当時、山中さんは味の素の方でしたけど、全く違う企業の者の素朴な質問にも丁寧に答えてくれました。予算も無かったから調査するサンプル数にも迷うわけなんだけど、因子分析にはいくつサンプル数をとればいいですかね? とかね。普通は最低300サンプルって言うじゃないですか。でも山中さんは日本人で主婦だったら30名で十分だよと教えてくれました。それなら限られた予算で出来ると、とてもうれしくなった覚えがあります。

喜山:やっぱり、「運時命数」ってことは、藤村さんだって、単にたまたま当ったというだけではないわけですよね(笑)。

梅澤式GI、食MAP、そしてKSP

藤村氏

藤村:その他に、わたしが感謝しているのは、梅澤さんのグループ・インタビューですね。主婦の本音を引き出す。因子分析とか定量的な分析は、今あるもの、今あるニーズ・製品については分るんだけど、調査に必要なワードとか、ないものについては分らないですよね。製品の前のことが引き出せるのはすごいなと。それにわたしは基本のCPバランス理論も知らずにいましたからね。

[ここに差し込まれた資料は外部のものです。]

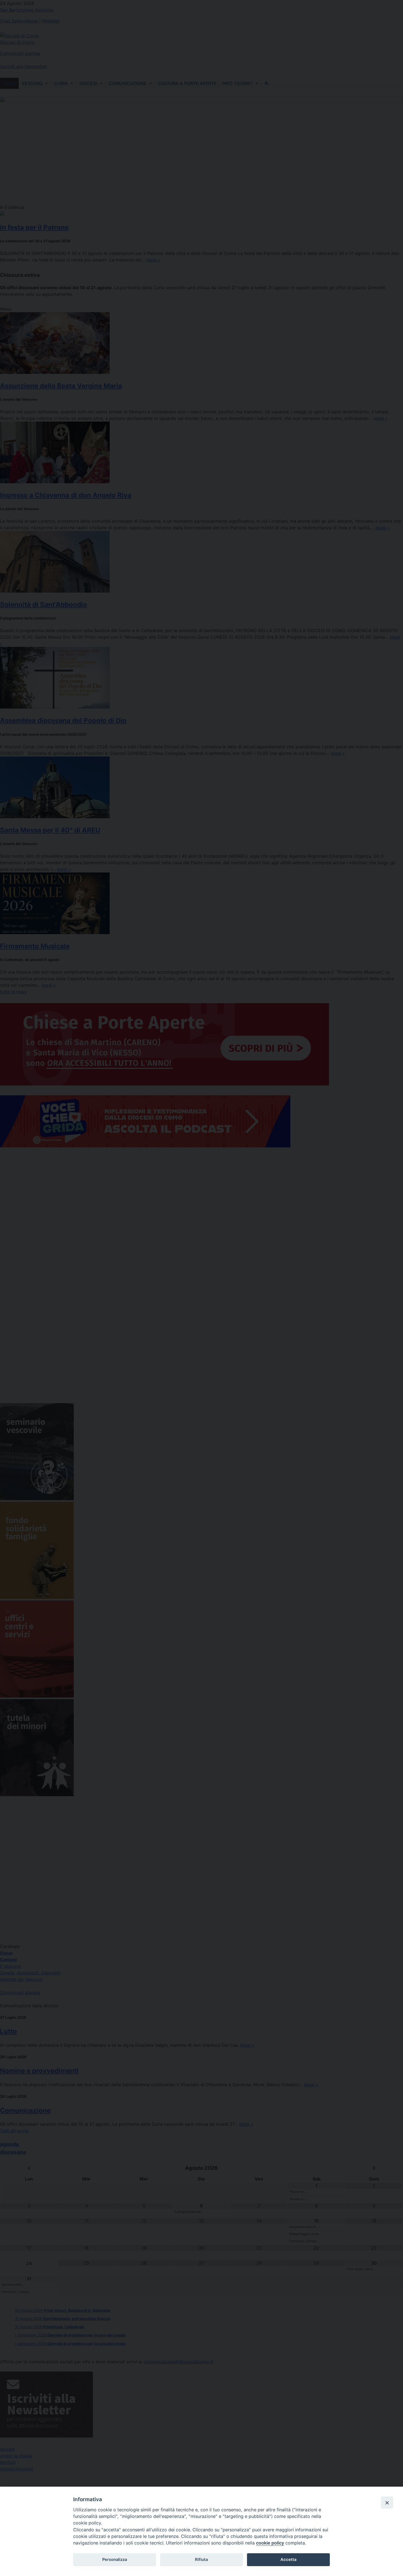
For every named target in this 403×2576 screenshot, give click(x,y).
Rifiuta (201, 2559)
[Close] (387, 2503)
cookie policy (270, 2543)
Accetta (288, 2559)
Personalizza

そこで、ドゥ・ハウスさんに「Y-DOさん」という約20名のヤマサ専用のDOさん・ネットを作ってもらって、自分たちでたくさんのグループ・インタビューをやりました。

三つ目は、NTTデータLISMの斉藤さんの食MAPですね。メニュー調査ってそれまでもあったんですよ。でもそれは2週間の日記調査しかなくて。既存のデータだと、知りたい時期からずれていて本当のところがわからない。でも食MAPは、365日の1日5食のメニューが分る、というのね。だから、これはすごい、とね。

そして、四つ目が山中さんが今やっているKSP-SPのPOSデータになるかな。ドゥ・ハウスさんから全てのカテゴリーが見られるいいPOSサービスがあるというので紹介してもらって。見たら社長が山中さんてあるでしょう。メールアドレスを見て、メールしたんですよ(笑)。10数年前のセミナーありがとうございましたって。その時、山中さんに何で開発を離れたんですか?って聞いたら、日本のマーケティングはSP領域が未開拓なんだよとおっしゃって。私もそう思います。SPのPDSCサイクルって言ったって、きちんと回せているところはほとんどないんじゃないかな。

その点からも、KSP-SPのPOSを使って初めてSPの領域に科学のメスが入ることは画期的なことじゃないかと思います。